● **TASK OBJECTIVE**:
Copy the passage on the 2017 Premier Volleyball League Open Conference between "PVL Open Conference" and "Fighting Lady Maroons.", inclusive, replacing "Filoil Flying V Centre" with "Filoil EcoOil Centre".

● **DOCUMENT SECTION**:
++++++++++
- Duration: July 1 – August 16, 2017
- Teams: 8
- TV partner(s): ABS-CBN Sports and Action

Results
- Champions: BaliPure Purest Water Defenders
- Runners-up: Pocari Sweat Lady Warriors
- Third place: Creamline Cool Smashers
- Fourth place: Hair Fairy Air Force Jet Spikers

Awards
- Conference MVP: Myla Pablo
- Finals MVP: Grethcel Soltones
- Best OH: Myla Pablo Grethcel Soltones
- Best MB: Jeanette Panaga Risa Sato
- Best OPP: Iari Yongco
- Best Setter: Jia Morado
- Best Libero: Melissa Gohing

PVL Open Conference chronology
- < 2016 (SVL) 2018 >

PVL conference chronology
- < 2017 Reinforced 2017 Collegiate >

= 2017 Premier Volleyball League Open Conference =

Second conference of the 2017 PVL season

The women's division of the 2017 Premier Volleyball League Open Conference was the second conference of the Premier Volleyball League and the 2017 season. The conference started on July 1, 2017 at the Filoil Flying V Centre, San Juan. The tournament will have two guest teams from the collegiate level: Adamson Lady Falcons and UP Fighting Lady Maroons.
++++++++++
Extracted records:
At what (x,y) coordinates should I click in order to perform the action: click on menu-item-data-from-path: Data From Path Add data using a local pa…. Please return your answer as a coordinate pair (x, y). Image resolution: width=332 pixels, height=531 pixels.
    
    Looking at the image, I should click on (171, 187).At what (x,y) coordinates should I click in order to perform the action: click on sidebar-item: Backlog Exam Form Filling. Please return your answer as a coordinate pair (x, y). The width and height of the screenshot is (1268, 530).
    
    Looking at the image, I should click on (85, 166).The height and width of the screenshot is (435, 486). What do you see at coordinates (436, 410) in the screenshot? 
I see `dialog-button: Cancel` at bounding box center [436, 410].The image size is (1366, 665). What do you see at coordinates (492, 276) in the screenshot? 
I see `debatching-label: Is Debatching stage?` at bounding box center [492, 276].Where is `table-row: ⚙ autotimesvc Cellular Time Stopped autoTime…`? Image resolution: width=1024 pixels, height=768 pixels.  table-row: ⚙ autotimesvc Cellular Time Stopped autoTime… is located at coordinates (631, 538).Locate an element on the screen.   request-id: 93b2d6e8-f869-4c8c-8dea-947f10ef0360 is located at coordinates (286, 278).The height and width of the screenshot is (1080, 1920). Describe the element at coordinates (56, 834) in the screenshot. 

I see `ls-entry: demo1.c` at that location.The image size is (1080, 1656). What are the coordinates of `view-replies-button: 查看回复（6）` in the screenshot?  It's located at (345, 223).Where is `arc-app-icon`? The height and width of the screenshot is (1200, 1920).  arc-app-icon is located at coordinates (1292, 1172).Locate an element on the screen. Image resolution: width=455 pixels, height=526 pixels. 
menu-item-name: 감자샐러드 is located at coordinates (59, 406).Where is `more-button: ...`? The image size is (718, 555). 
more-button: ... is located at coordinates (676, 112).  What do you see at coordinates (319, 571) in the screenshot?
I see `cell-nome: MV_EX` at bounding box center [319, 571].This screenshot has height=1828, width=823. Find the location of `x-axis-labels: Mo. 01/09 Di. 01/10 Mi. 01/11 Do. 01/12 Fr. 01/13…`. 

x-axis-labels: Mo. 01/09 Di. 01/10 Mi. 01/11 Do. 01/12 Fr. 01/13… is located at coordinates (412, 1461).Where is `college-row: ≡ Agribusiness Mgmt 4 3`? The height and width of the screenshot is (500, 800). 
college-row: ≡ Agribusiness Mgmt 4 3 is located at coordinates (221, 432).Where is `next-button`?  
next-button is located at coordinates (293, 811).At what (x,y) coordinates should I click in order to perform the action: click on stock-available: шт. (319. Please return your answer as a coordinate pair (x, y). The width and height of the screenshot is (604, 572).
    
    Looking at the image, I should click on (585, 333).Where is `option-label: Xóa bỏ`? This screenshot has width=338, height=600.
++++++++++
● **SOLUTION**:
PVL Open Conference chronology
- < 2016 (SVL) 2018 >

PVL conference chronology
- < 2017 Reinforced 2017 Collegiate >

= 2017 Premier Volleyball League Open Conference =

Second conference of the 2017 PVL season

The women's division of the 2017 Premier Volleyball League Open Conference was the second conference of the Premier Volleyball League and the 2017 season. The conference started on July 1, 2017 at the Filoil EcoOil Centre, San Juan. The tournament will have two guest teams from the collegiate level: Adamson Lady Falcons and UP Fighting Lady Maroons.